Each composable offers:
- First-class accessibility support with meticulous attention to common ARIA patterns.
- An adaptive API that adapts to the way you like to build forms. Hidden labels but still want the field accessible? We got you covered.
- Value tracking and collection, even with non-input elements.
- Behavior and user interaction via keyboard that adheres to each component’s native HTML counterpart standard. Custom checkboxes behave exactly the same as native checkboxes.
- Multi-level form validation with native HTML constraints and custom validation schemas with popular libraries like Yup and Zod.
- First-class internationalization and RTL support.
- A consistent API for both simple and complex form components.
We don’t intend to do everything, but rather we want to offer a solid foundation that helps you build high-quality forms that are both accessible and delightful to use.
That means there is no UI, no styles, no markup. That’s up to you to build.
Who Is Formwerk For?
Formwerk is for builders who want to build design systems from scratch and want to have a solid foundational baseline so that they can focus on the business logic and the brand design for many years to come. At the same time, if Formwerk doesn’t work for them, they can easily dismantle it from their components.

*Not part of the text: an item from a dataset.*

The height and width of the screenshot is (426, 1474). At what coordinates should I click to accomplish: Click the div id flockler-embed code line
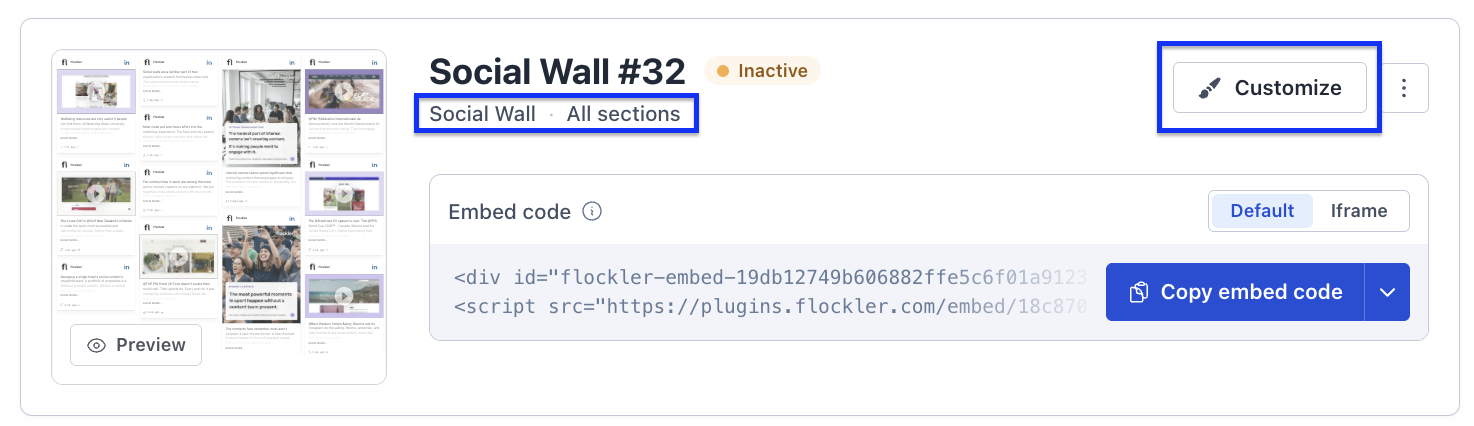(x=769, y=277)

Formwerk is also for UI library developers who want to offer a solid offering of form components to their users. No point for those authors to re-implement the same behavior that users expect today in form components. In other words, if you as an author use Formwerk, you can focus on your library’s main offering: delightful UI and a great developer experience.
Formwerk is not for:
- Those who use existing UI libraries.
- Those who are looking to prototype fast. Building with Formwerk is fast, but not as fast as using a UI library.
Why Not …?
All those libraries are excellent at what they do, and you won’t go wrong with any of them, assuming you understand the trade-offs.
vee-validate
I’m the author of vee-validate, and I’m proud of what we’ve built there for 7+ years now. It does many things well.

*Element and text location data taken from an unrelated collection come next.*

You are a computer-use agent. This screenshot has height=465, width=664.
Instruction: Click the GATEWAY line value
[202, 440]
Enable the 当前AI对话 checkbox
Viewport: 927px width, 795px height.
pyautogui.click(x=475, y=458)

However, I consider it to be a bit low-level for building form components. There is still a lot of stuff you have to implement yourself. vee-validate doesn’t cover accessibility, internationalization, interaction, nor behaviors, which is why many users pair it with other UI libraries.
Formwerk is an attempt to offer a more complete solution for building forms by stepping up the abstraction level a notch or two. Formwerk takes a lot of key learnings from vee-validate and applies them broadly to form building.
FormKit
FormKit is more than a UI library. It is comprehensive with a lot of features and great developer experience.

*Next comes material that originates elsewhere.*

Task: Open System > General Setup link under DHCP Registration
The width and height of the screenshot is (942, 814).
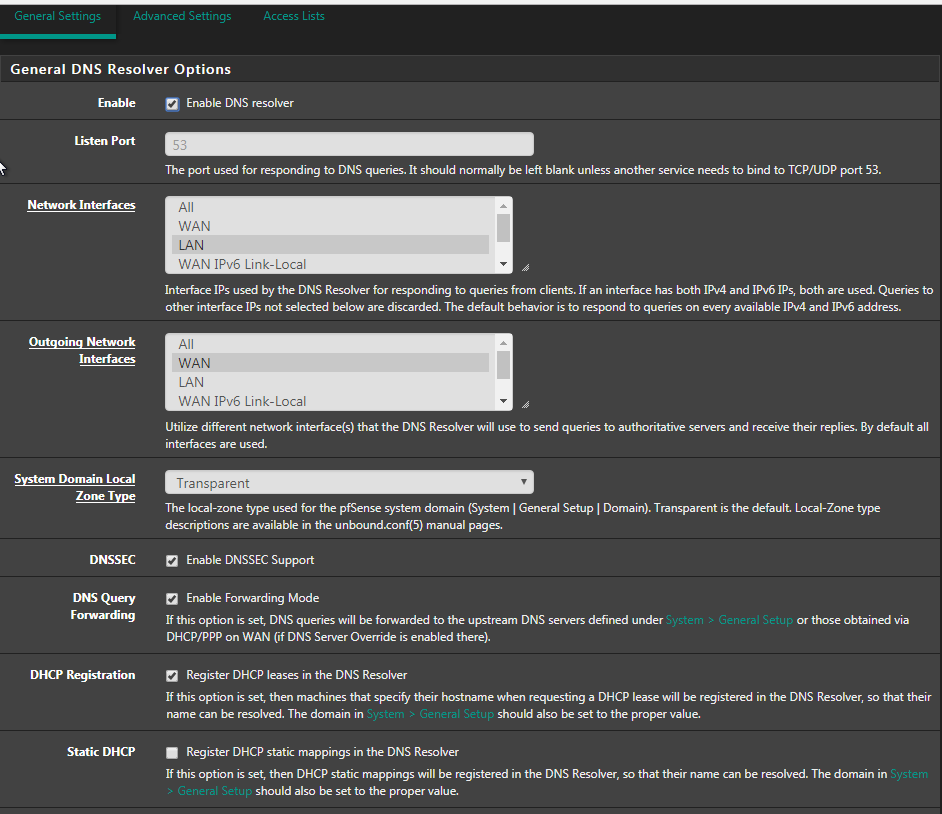Action: click(430, 714)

FormKit is a great library that tackles everything about forms really well, including UI. But this is where FormKit and Formwerk differ; we think UI is personal and should be tailored to your brand. No matter how much you can configure or override by slots or by props, you are one design away from considering a rewrite. Granted, this does not happen often.
This “reward early” approach will definitely help you build forms 10x faster. But if you have to dismantle it, you’ll be punished. Formwerk, on the other hand, is as easy to dismantle as it is to build with.
Formwerk doesn’t offer any UI. You own your markup, you own your styles. For everything else, Formwerk has you covered. You can build your UI with either plain CSS, Tailwind, or that cool new thing you found on BlueSky last week. There is nothing to override, nothing to configure.
Vuelidate
A great option for validation. But out of all the options available, it is one with the lowest level of abstraction.
This means you have control over every other aspect. Albeit by omission rather than design, this means you have to implement everything except the validation.